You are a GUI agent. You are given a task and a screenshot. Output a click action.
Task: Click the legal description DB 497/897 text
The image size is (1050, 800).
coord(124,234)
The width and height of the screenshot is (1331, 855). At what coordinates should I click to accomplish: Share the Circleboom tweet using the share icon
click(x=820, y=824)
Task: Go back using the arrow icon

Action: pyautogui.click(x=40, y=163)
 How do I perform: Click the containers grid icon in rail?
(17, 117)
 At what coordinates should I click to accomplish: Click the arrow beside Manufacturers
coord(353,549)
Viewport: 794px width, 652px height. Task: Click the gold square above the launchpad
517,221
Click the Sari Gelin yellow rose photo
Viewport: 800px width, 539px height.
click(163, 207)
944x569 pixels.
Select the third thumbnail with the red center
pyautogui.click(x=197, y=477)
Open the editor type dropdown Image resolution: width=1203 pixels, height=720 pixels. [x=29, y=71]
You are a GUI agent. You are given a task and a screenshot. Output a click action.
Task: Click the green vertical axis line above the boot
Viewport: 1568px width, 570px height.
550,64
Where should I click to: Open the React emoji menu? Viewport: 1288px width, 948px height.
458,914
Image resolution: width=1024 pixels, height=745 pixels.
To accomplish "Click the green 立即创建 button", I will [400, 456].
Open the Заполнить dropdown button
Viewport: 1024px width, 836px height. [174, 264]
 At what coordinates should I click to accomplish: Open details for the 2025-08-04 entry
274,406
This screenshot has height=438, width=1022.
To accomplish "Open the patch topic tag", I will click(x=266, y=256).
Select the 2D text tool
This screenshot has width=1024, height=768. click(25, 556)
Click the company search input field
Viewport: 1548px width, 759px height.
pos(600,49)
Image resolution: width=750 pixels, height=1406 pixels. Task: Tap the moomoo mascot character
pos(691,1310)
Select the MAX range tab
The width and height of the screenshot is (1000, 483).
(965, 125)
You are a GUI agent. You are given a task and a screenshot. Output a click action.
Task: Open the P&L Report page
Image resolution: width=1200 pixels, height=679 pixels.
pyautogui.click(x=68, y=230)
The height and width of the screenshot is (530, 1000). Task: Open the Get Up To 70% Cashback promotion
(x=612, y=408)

**REQUIREMENT**
All entries above are to be reproduced exactly.

**SOLUTION**
You are a GUI agent. You are given a task and a screenshot. Output a click action.
Task: Click the legal description DB 497/897 text
The image size is (1050, 800).
coord(124,234)
The width and height of the screenshot is (1331, 855). At what coordinates should I click to accomplish: Share the Circleboom tweet using the share icon
click(x=820, y=824)
Task: Go back using the arrow icon

Action: pyautogui.click(x=40, y=163)
 How do I perform: Click the containers grid icon in rail?
(17, 117)
 At what coordinates should I click to accomplish: Click the arrow beside Manufacturers
coord(353,549)
Viewport: 794px width, 652px height. Task: Click the gold square above the launchpad
517,221
Click the Sari Gelin yellow rose photo
Viewport: 800px width, 539px height.
click(163, 207)
944x569 pixels.
Select the third thumbnail with the red center
pyautogui.click(x=197, y=477)
Open the editor type dropdown Image resolution: width=1203 pixels, height=720 pixels. [x=29, y=71]
You are a GUI agent. You are given a task and a screenshot. Output a click action.
Task: Click the green vertical axis line above the boot
Viewport: 1568px width, 570px height.
550,64
Where should I click to: Open the React emoji menu? Viewport: 1288px width, 948px height.
458,914
Image resolution: width=1024 pixels, height=745 pixels.
To accomplish "Click the green 立即创建 button", I will [400, 456].
Open the Заполнить dropdown button
Viewport: 1024px width, 836px height. [174, 264]
 At what coordinates should I click to accomplish: Open details for the 2025-08-04 entry
274,406
This screenshot has height=438, width=1022.
To accomplish "Open the patch topic tag", I will click(x=266, y=256).
Select the 2D text tool
This screenshot has width=1024, height=768. click(25, 556)
Click the company search input field
Viewport: 1548px width, 759px height.
pos(600,49)
Image resolution: width=750 pixels, height=1406 pixels. Task: Tap the moomoo mascot character
pos(691,1310)
Select the MAX range tab
The width and height of the screenshot is (1000, 483).
(965, 125)
You are a GUI agent. You are given a task and a screenshot. Output a click action.
Task: Open the P&L Report page
Image resolution: width=1200 pixels, height=679 pixels.
pyautogui.click(x=68, y=230)
The height and width of the screenshot is (530, 1000). Task: Open the Get Up To 70% Cashback promotion
(x=612, y=408)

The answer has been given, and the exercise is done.